═════ Source

If a Registration Statement covering the registration of (i) 100% of the shares of our common stock underlying the Preferred Stock; (ii) 100% of the shares of our common stock underlying the Warrants, and (iii) the 3,500,000 shares of Common Stock which may be transferred to the Investors pursuant to the Make Good Escrow Agreement ((i) to (iii) collectively, the “Registrable Shares”), is not filed with the SEC by the Required Filing Date or is not declared effective by the Required Effective Date, the Company shall pay to each Investor as liquidated damages, a cash payment equal to 1.5% of the aggregate amount invested by such Investor in the Offering for every 30-day period until the Registration Statement has been filed or declared effective, or portion thereof. The total cash payments for not meeting the Required Filing Date and/or Required Effective Date for the Registrable Shares shall not exceed 6% of the purchase price of the Offering.
If a Registration Statement covering the registration of 100% of the Warrants purchased in the Offering (the “Registrable Warrants”) (collectively, the Registrable Share and Registrable Warrants are referred to as “Registrable Securities”), is not filed with the SEC by the Required Filing Date, the Company shall pay to each Investor as liquidated damages, a cash payment equal to 1.5% of the aggregate amount invested by such Investor in the Offering for every 30-day period until the Registration Statement has been filed, or portion thereof. If a Registration Statement covering the Registrable Warrants is not declared effective by the Required Effective Date, the Company shall pay to each Investor as liquidated damages, a cash payment equal to 2% of the aggregate amount invested by such Investor in the Offering for every 30-day period until the Registration Statement has been declared effective, or portion thereof. The total cash payments for not meeting the Required Filing Date and/or Required Effective Date for the Registrable Warrants shall not exceed 15% of the purchase price of the Offering.

══════════
═════ Material provided

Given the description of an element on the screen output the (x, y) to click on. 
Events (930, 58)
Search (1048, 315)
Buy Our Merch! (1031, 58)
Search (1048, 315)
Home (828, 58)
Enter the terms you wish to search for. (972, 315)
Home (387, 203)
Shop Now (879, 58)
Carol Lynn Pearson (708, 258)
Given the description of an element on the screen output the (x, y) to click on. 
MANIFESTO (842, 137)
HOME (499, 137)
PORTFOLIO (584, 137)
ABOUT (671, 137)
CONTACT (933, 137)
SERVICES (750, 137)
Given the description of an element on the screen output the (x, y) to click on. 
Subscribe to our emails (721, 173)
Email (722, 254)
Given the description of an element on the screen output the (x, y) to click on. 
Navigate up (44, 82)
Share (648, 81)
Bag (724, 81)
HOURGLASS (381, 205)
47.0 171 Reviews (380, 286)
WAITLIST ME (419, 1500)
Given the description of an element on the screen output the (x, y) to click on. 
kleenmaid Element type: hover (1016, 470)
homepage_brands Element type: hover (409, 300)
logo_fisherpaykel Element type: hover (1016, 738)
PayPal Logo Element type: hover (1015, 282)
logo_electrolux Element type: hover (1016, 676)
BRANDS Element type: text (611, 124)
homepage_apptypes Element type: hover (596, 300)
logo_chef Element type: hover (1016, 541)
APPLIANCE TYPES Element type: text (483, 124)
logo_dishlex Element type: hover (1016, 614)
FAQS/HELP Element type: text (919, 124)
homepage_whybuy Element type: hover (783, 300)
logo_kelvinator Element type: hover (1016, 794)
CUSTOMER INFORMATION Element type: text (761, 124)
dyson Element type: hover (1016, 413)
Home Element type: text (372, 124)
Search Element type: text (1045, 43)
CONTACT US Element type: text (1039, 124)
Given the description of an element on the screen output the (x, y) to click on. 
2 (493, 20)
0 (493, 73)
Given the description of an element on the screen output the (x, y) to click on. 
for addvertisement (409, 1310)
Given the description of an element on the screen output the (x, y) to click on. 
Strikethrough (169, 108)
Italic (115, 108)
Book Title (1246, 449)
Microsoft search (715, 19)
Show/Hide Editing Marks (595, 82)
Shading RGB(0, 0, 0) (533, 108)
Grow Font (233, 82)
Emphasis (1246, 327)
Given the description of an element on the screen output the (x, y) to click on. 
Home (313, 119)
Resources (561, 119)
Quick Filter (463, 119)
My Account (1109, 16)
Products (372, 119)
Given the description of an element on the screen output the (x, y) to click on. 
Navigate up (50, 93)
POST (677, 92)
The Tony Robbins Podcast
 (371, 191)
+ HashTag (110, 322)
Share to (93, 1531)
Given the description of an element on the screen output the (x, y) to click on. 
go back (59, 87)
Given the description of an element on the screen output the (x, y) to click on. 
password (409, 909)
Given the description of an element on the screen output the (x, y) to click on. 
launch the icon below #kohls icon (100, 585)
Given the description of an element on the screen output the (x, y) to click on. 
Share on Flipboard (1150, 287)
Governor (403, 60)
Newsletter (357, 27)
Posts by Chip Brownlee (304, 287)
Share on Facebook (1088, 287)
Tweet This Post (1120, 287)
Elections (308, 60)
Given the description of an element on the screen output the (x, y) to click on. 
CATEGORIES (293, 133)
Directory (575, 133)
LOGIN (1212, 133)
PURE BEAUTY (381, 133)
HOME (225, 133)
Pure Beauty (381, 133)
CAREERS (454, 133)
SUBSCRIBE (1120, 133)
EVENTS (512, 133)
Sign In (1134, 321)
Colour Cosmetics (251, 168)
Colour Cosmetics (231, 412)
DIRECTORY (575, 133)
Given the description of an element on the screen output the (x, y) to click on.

══════════

## Set problem A:
Answer these questions from the registration damages clause:
(i) How many shares of Common Stock may be transferred to the Investors under the Make Good Escrow Agreement?
(ii) What is the cap on total cash payments for missing the deadlines for the Registrable Shares?
(iii) What percentage is paid for each 30-day period if the Registration Statement covering the Registrable Warrants is not declared effective by the Required Effective Date?
## Set problem B:
List every component that the registration damages clause includes in the "Registrable Shares."
## Set problem C:
Write the next part of the registration damages clause, picking up after its last sentence.

## Result A:
(i) 3,500,000 shares
(ii) 6% of the purchase price of the Offering
(iii) 2% of the aggregate amount invested by each Investor in the Offering

## Result B:
- 100% of the shares of common stock underlying the Preferred Stock
- 100% of the shares of common stock underlying the Warrants
- The 3,500,000 shares of Common Stock that may be transferred to the Investors pursuant to the Make Good Escrow Agreement

## Result C:
In connection with filing the Registration Statement, if the Commission limits the amount of Registrable Securities to be registered for resale pursuant to Rule 415 under the Securities Act, then the Company shall be entitled to exclude such disallowed Registrable Securities on a pro rata basis among the holders thereof, with a first priority given to the shares of Common Stock underlying the Preferred Stock. The Company shall prepare, and, as soon as practicable but in no event later than the six months from the date the Company’s Registration Statement was declared effective, file with the SEC an additional Registration Statement (“Additional Registration Statement”) on Form S-1 covering the resale of all of the disallowed Registrable Securities not previously registered on an Additional Registration Statement hereunder. The Company shall use its best efforts to have each Additional Registration Statement declared effective by the SEC as soon as practicable, but in no event later than the ninety (90) days from the filing date of the Additional Registration Statement. The Company shall not be subject to liquidated damages in connection with the filing and effectiveness of the Additional Registration Statement registering the disallowed Registrable Securities.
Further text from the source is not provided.